28 Ekim 2009 Çarşamba

Son cümleler...

Kadıköy mağlubiyeti sonrası espri ve alay sağanağı bir hafta götürüyor Fenerbahçeliler’i… Keza bu furyanın ekmeğini gazetelerde yiyor. Kimi eksi futbolcuları kimiyse siyaset ve ekonomi yazan köşe yazarlarını taşıyor spor sayfalarına…
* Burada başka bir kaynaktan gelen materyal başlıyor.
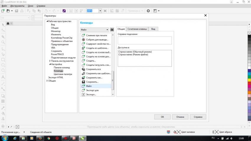Click the 'Отмена' button
The image size is (251, 141).
(x=180, y=117)
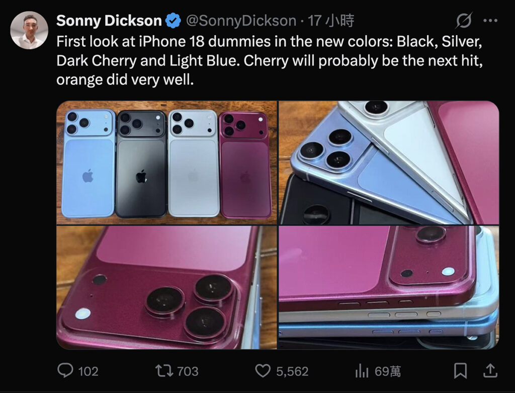Click the 703 reposts count
Viewport: 515px width, 393px height.
click(188, 371)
Evet… Fenerbahçe 10 yıldır Galatasaray’a Kadıköy’de üç puanı bir arada göstermiyor. Ancak aynı Fenerbahçe bu kadar süre içerisinde Galatasaray kadar da şampiyonluk sevinci yaşayamıyor. Daum hamlesi işte tam da bu konuda devrede. Demirkol veya Meleke’den çakma yorum yapmayacağım ancak; dikkatten kaçmaması gereken bir konu var. Sanki Fenerbahçe taraftarı Avrupa’da vizyonsuzluğa alıştırılıyor gibi… Türkiye’de ise zaten ligin en iyi halinde bile iki rkaibi varken şampiyonluk erişilemez bir başarı gibi gösteriliyor. Galatasaray maçları öncesi ve sonrası marketing çalışmaları bir tarafa taraftara verilen mesajlar da biraz bu düşüncelerin ürünü gibi gösteriliyor. Aslında biraz da yavan bir hal alıyor muhabbet. Zira takımın Başkanı da farklı bir vaatle seçilmedi bu yıl; o da Türkiye Ligi’nde şampiyonluk sözü vererek seçildi…
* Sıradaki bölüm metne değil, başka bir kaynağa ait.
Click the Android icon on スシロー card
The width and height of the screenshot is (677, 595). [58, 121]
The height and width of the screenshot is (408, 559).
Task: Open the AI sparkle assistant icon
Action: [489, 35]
Galatasaray-Fenerbahçe maçları elbette özel… Öyle ki kazanan bir hafta mutlu uyurken diğer taraf her yalnız kaldığında derbi pozisyonlarını ve mağlubiyeti hatırlıyor (tecrübeyle sabit). Artık anladık ki Fenerbahçe oyuncusu Galatasaray maçına 20 dakika kala stadyuma gelse farklı oynayacak, takımına ekstra katı kazandıracak. Boş kaleye gol atarken ter döken Güiza’nın topukla gol atması yazdırıyor bu satırları. Espri bir yana geçen yıldan Selçuk geliyor aklıma. Daha ona benzer bir ön direk golü görmedim.
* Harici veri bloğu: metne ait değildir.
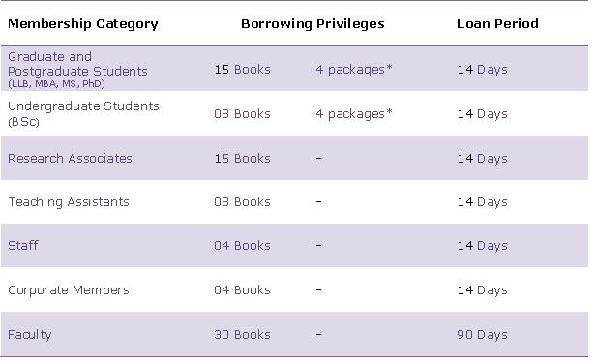Click 4 packages* in Graduate row
This screenshot has height=364, width=595.
354,70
Rakip Galatasaray ise her zaman gergin geliyor maça… Önceki yıllarda maç öncesi Ata Demirer’in Florya’da stand-up show yaptığını hatırlıyorum… Ancak o da kar etmiyor. Anadolu takımları sezon öncesi İstanbul maçlarına direkt çizik atar ya sanırım Galatasaray oyuncusu da çok tırmalamıyor kazanmak için. Bana öyle geliyor. Arda’nın linç edilmesine katılmıyorum ancak çok ciddi anlamda mevki ayırdığını düşünüyorum. Hani küçük bir çocuğu pahalı değil de ucuz bir oyuncak alırsınız ancak; aklı diğerinde kalır ya. Öyle bir hali var… Biraz geniş çapta düşünmesi gerekiyor. Elano’nun takıma uyum sağlayamadığını bugün bakkaldan sakız alan çocuk dahi biliyor. Ancak Elano hem yüksek bir bedel ödenerek alınan bir oyuncu hem de her ne olursa olsun kaliteli bir isim. O’nu oynatmayarak kaybetmek çok kolay. Ancak ısrarla kadroda tutmak hem moralini hem de arkadaşlarıyla uyumunu artıracaktır. Ancak onun oynaması için Arda’nın sola geçmesi gerekiyor. Bu nedenle son iki yıldır solda harikalar yaratan Arda’nın bugünkü performansına akıl sır erdirmek mümkün değil.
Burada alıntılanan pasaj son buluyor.